::: Recorded data

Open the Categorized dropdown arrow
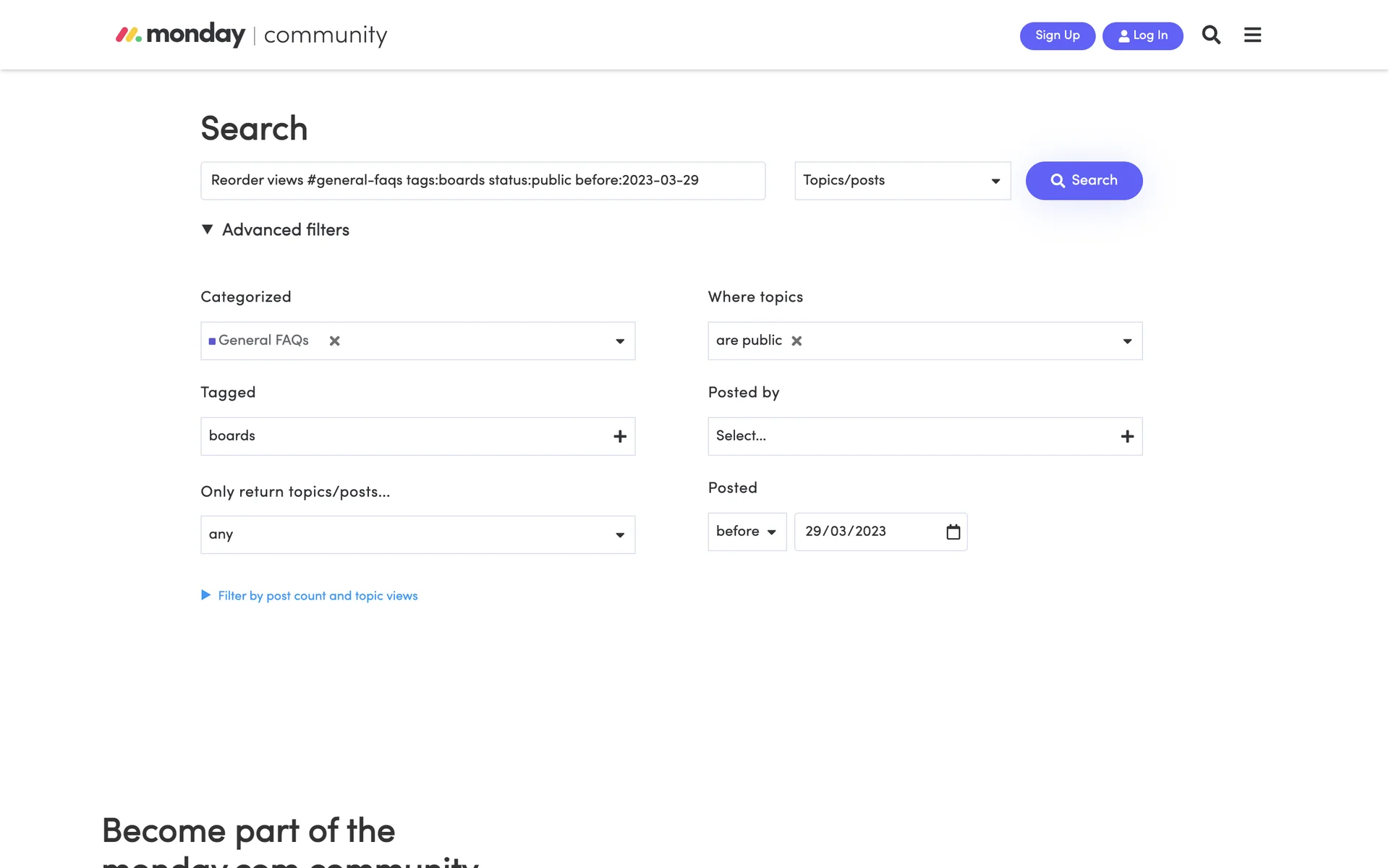This screenshot has height=868, width=1389. pyautogui.click(x=620, y=341)
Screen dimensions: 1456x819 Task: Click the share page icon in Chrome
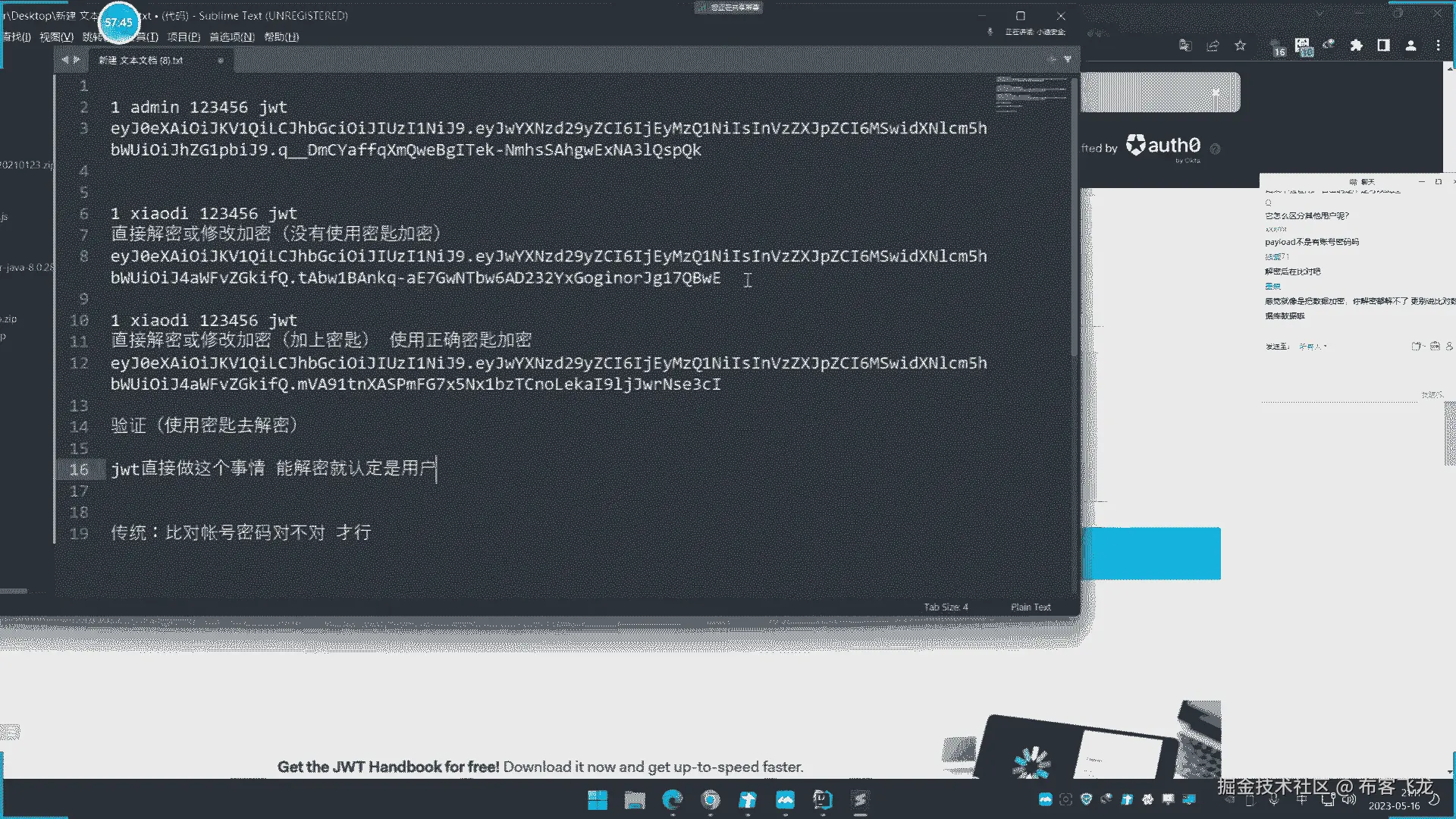[x=1213, y=46]
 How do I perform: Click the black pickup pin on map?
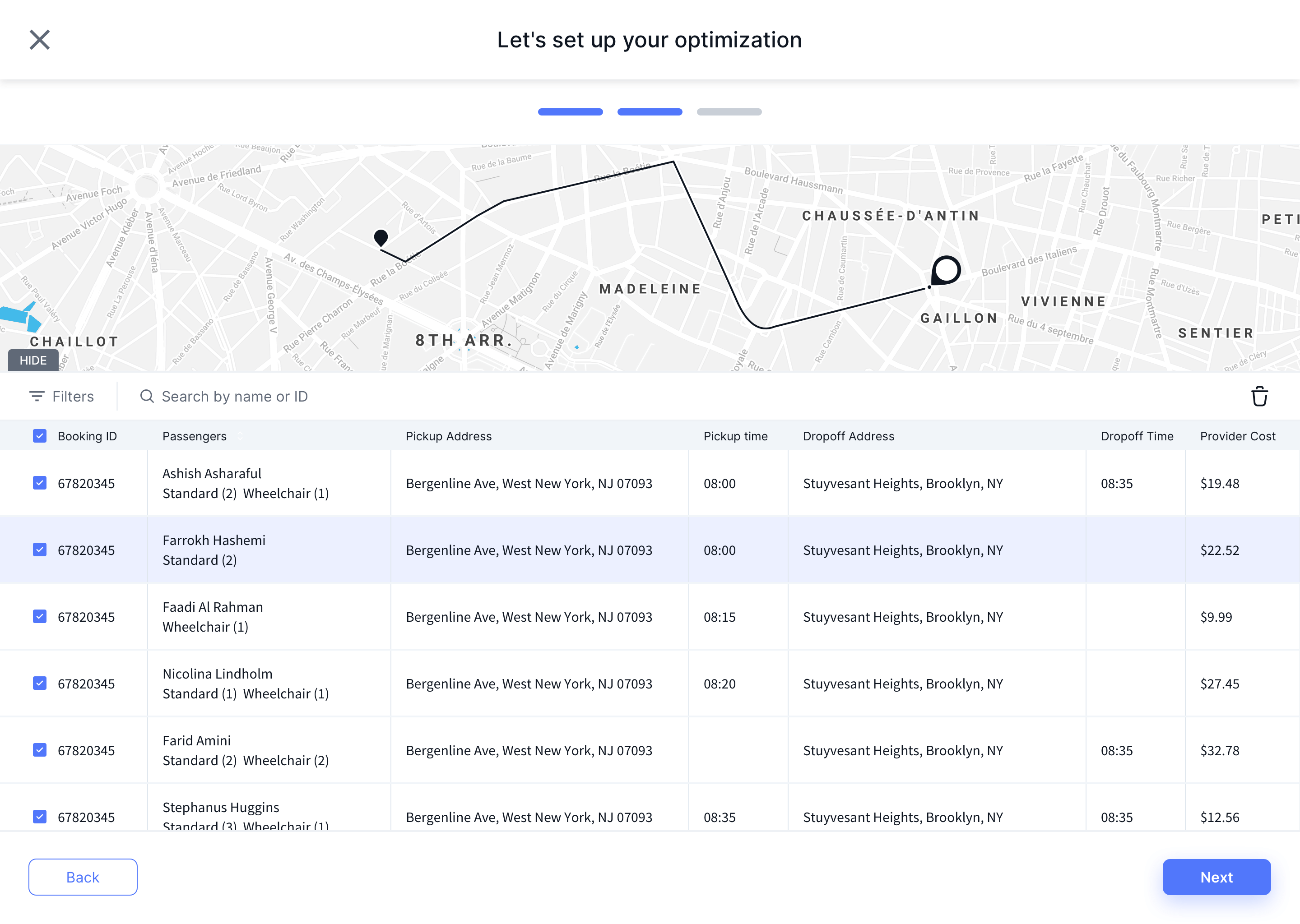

::::::

• Action item: All of the records need repeating exactly, except for the pictures.

• Written reply:
Open the Categorized dropdown arrow
This screenshot has height=868, width=1389. pyautogui.click(x=620, y=341)
Screen dimensions: 1456x819 Task: Click the share page icon in Chrome
[x=1213, y=46]
 How do I perform: Click the black pickup pin on map?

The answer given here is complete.